VA Aid and Attendance Benefit (reprinted from veteranaid.org and the Us Department of veteran affairs)
The Aid and Attendance (A&A) Pension provides benefits for veterans and surviving spouses who require the regular attendance of another person to assist in eating, bathing, dressing and undressing or taking care of the needs of nature. It also includes individuals who are blind or a patient in a nursing home because of mental or physical incapacity. Assisted care in an assisting living facility also qualifies.
The 2015 assisted living benefit for a veteran can be up to $1,788 for a single veteran, $1,149 for a surviving spouse and $2,120 for a married veteran towards the cost of an assisted living setting.

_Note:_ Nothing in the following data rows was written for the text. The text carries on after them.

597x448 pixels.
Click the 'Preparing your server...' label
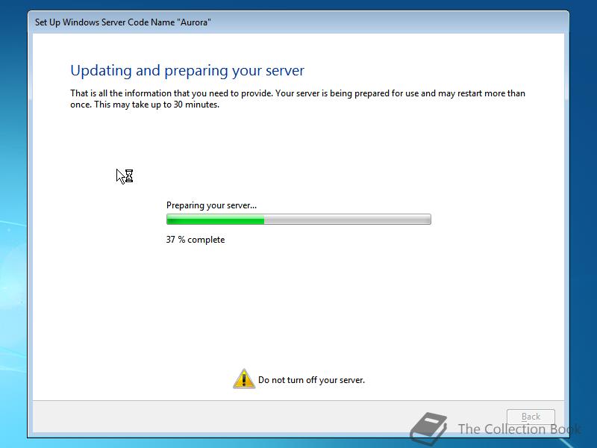tap(212, 205)
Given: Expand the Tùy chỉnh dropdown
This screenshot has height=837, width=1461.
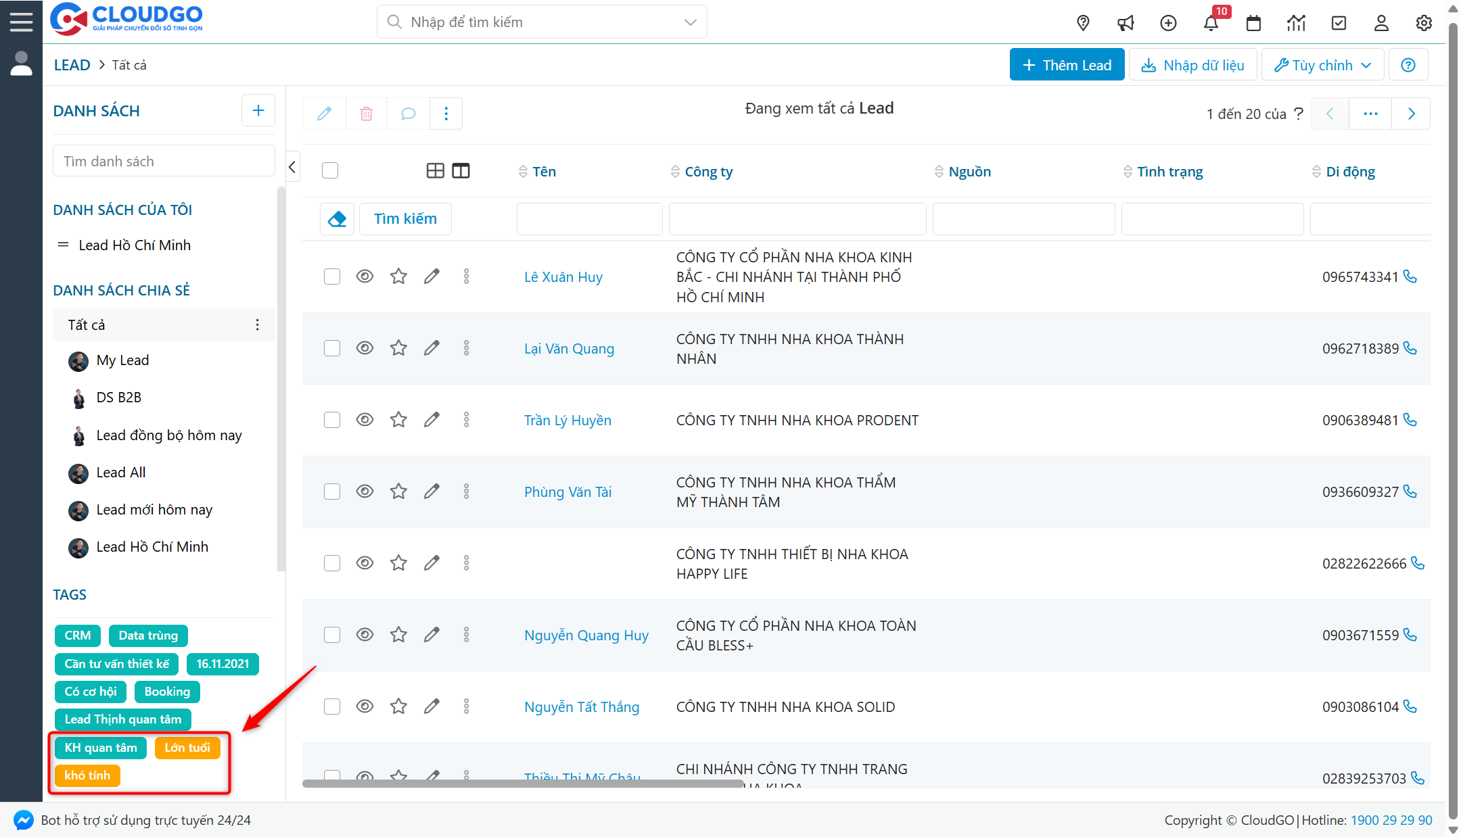Looking at the screenshot, I should pos(1322,65).
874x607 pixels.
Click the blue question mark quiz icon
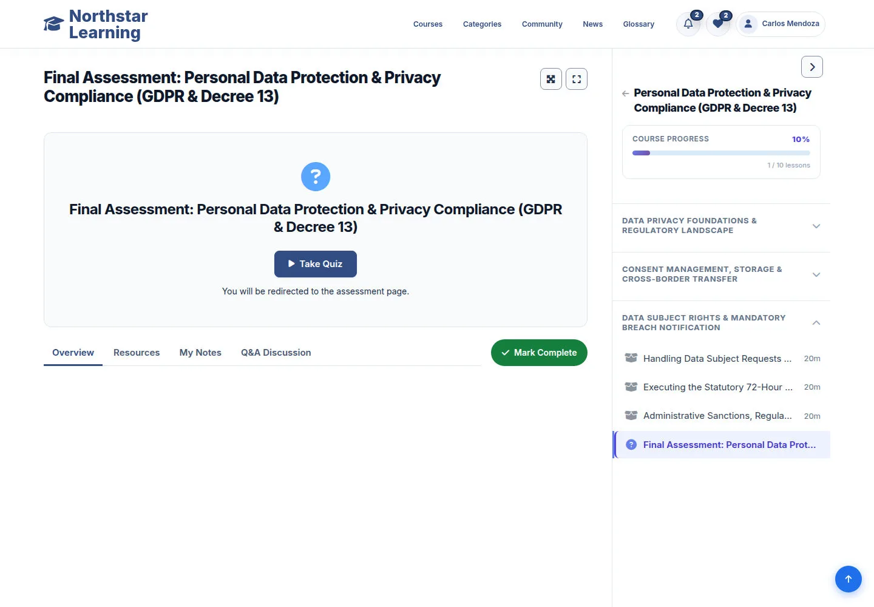[316, 177]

The benefit could take from 8-12 months to process and is retroactive from the date of application.
Any War-Time Veteran with 90 days of active duty, 1 day beginning or ending during a period of War, is eligible to apply for the Aid & Attendance Special Pension. A surviving spouse (marriage must have ended due to death of veteran) of a War-Time Veteran may also apply. The individual applying must qualify both medically and financially.
To qualify medically, a War-Time Veteran or surviving spouse must need the assistance of another person to perform daily tasks, such as eating, dressing, undressing, taking care of the needs of nature, etc. Being blind or in a nursing home for mental or physical incapacity, or residing in an assisted living facility also qualifies.
Eligibility must be proven by filing the proper Veterans Application for Pension or Compensation. This application will require a copy of DD-214 or separation papers, Medical Evaluation from a physician, current medical issues, net worth limitations, and net income, along with out-of-pocket Medical Expenses. To qualify financially, an applicant must have less than $80,000 in assets, EXCLUDING their home and vehicles.
To apply for the VA Aid and Attendence benefit contact your local VA social worker. Also consider contacting veteran service organizations in your state where representatives can frequently help veterans fill out the needed paperwork to process the necessary forms.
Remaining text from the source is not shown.